++++ PAGE TEXT

In the 2002 annual report, Buffet referenced the total-return swaps, utilized by the, now infamous, hedge fund Long-Term Capital Management (LTCM) in the late 1990s. These derivatives, used almost exclusively by institutional money managers to obtain leveraged speculative exposure, caused LTCM to ultimately collapse. The fallout from this boondoggle had such grand reverberations throughout the financial system that the Federal Reserve felt that it necessitated an intervention. Total-return swaps also caused the collapse of Bill Hwang’s family office fund Archegos, in 2021, and even one of its counterparties for the derivatives in the bank Credit Suisse. There was a significant downturn in the market that occurred due to the recklessness of Hwang and the inability of his counterparties to fully grasp how leveraged he was at the time due to those swaps.
In both the case of LTCM and Archegos, it was unclear exactly what the possible risk was to the firms posed by the derivatives. However, when Berkshire Hathaway sold put options on the S&P 500, the FTSE 100, the Euro Stoxx 50, and the Nikkei 225 throughout the mid 2000s, Buffet knew exactly how much he was risking. A maximum loss would be reached in the incredibly unlikely event that any of those indexes reached 0, and that was still well within the risk tolerance of the firm. While LTCM, Archegos, and Berkshire all used derivatives as tools for speculation, the risk profiles for the speculations of LTCM and Archegos were entirely different than that of Berkshire.
Similarly, if a farmer wants to ensure that he is able to receive a certain price for his crop, and does not want to risk the possibility that he may not be able to get that much in the market by the time it is ready for harvest, he can sell a futures contract. In doing so, he must deliver a specified amount of his crop at a specified date and will receive a specified amount of money in return. The farmer is willing to forgo the possibility of further upside (selling his crop at a price higher than the specified price), in return for eliminating the downside (of selling his crop at a price lower than the specified price). This allows the farmer to minimize the effects of market fluctuations in his income. Such a strategy is only possible, however, because the farmer has the commodity, or actuals, in the amounts specified in the contract. If a trader who does not grow his own crop were to sell the same futures contract, if the price of the underlying crop were to go above the specified price, the trader would have to buy the crop on the market at this higher price and sell it at the lower, specified price, resulting in a loss. As there is no limit to the price that a commodity can rise to, the maximum theoretical loss for such a trade is infinite.

++++++++
++++ MATERIAL

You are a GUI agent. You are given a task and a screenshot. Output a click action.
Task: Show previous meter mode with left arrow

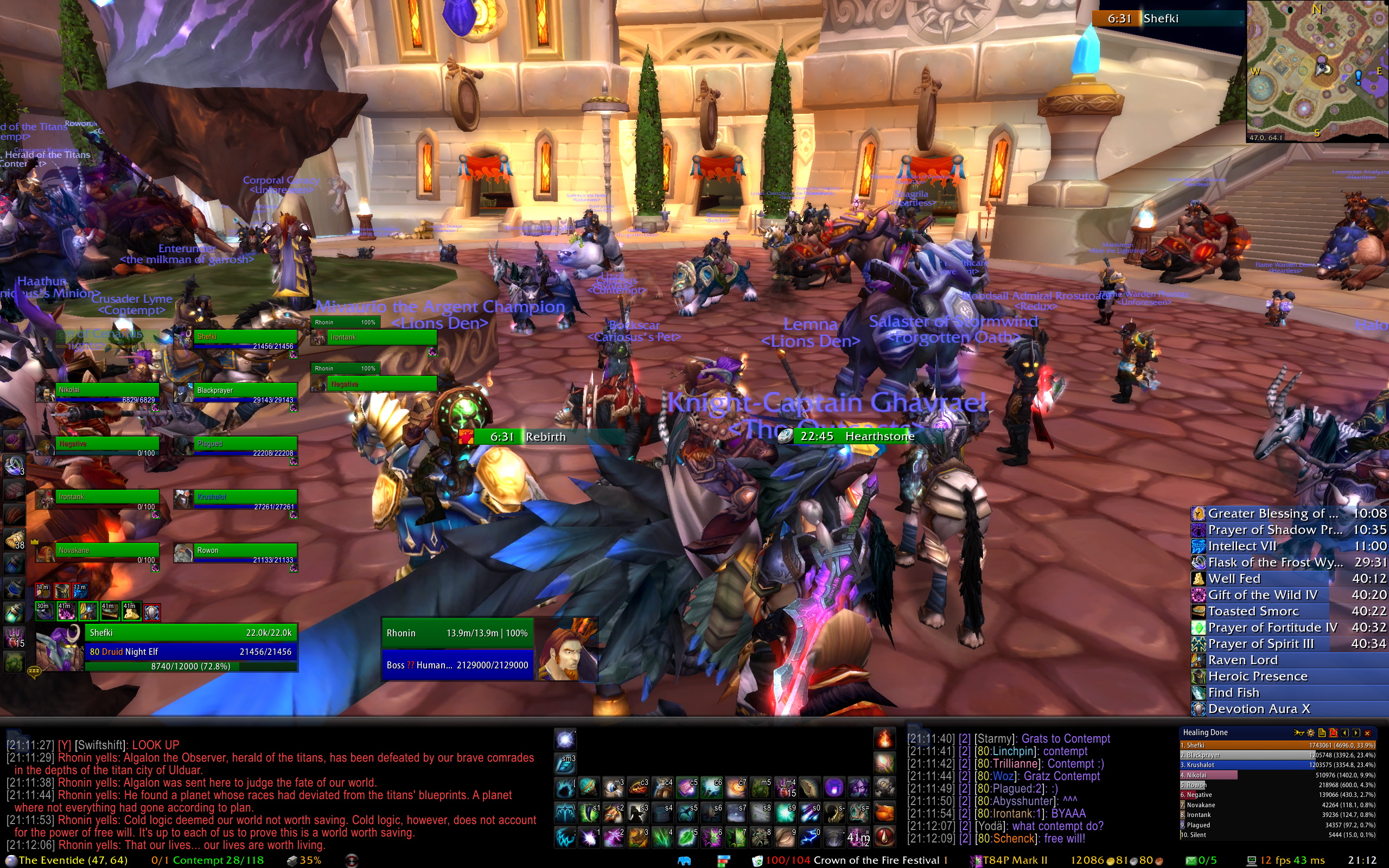(x=1345, y=732)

++++++++

YOUR TASKS -
1: In the text on derivatives, which four stock indexes did Berkshire Hathaway sell put options on during the mid 2000s?
2: Please write the next part of the text on derivatives, picking up after its last sentence.

RESPONSES IN ORDER -
1: The S&P 500, the FTSE 100, the Euro Stoxx 50, and the Nikkei 225.

2:
While certain derivatives may bring undue risk to both their buyer and their seller, as a lack of clarity is inherent in their very structure, such derivatives are not particularly relevant to the average investor or trader. Most of them require large amounts of capital, regulatory licences, and institutional backing. Other derivatives, however, can be used to mitigate volatility in the returns of a portfolio, the revenue generated by a business, or the expenses paid by a business. Some can also be used to greatly reduce risk and capital requirements when looking to gain directional exposure. It would be prudent to focus on such derivatives.
There has been a great proliferation of various forms of investment funds that has taken place over the past few decades. Investors have flocked to many of these, particularly index funds, in recent years due to the diversification that they provide and the relatively low fees and costs required of them. While there were precursors to modern funds beginning in the Dutch Republic in the late eighteenth century, they operated on a relatively small scale. And while they shared the aim of providing diversification to investors with their present-day counterparts, they did so in a manner that is different to how many firms provide diversification today.
It was not until 1973 that the appeal of investment funds came to be more widely perceived by the investing public. During the summer months of that year, a recent graduate of the MBA program at the University of Chicago by the name of Rex Sinquefield developed the first passively managed index fund at the age of 28, under the auspices of the American National Bank of Chicago. The fund sought to track the performance of the S&P 500 Index. Due to the high transaction costs and low liquidity of the stocks of some of the smaller companies in the index at that time, Sinquefield did not hold every stock in the index in his fund. However, he was still able to almost exactly mimic the performance of the index. By 1980, the fund held over $12 billion under management, a very impressive amount for the time.
Three years later, in 1976, The Vanguard Group, founded by John C. Bogle in 1975, launched the First Index Investment Trust. Like Sinquefield’s fund, it sought to track the returns of the S&P 500 Index. It has since been renamed as the Vanguard 500 Index Fund and is currently the oldest and second largest mutual fund by assets under management available in the world today. The only mutual fund that is larger by assets under management is Vanguard’s Vanguard Total Stock Market Index Fund. The Vanguard Group is now the world’s second largest company by assets under management, the largest provider of mutual funds in the world, and the second largest provider of exchange traded funds in the world.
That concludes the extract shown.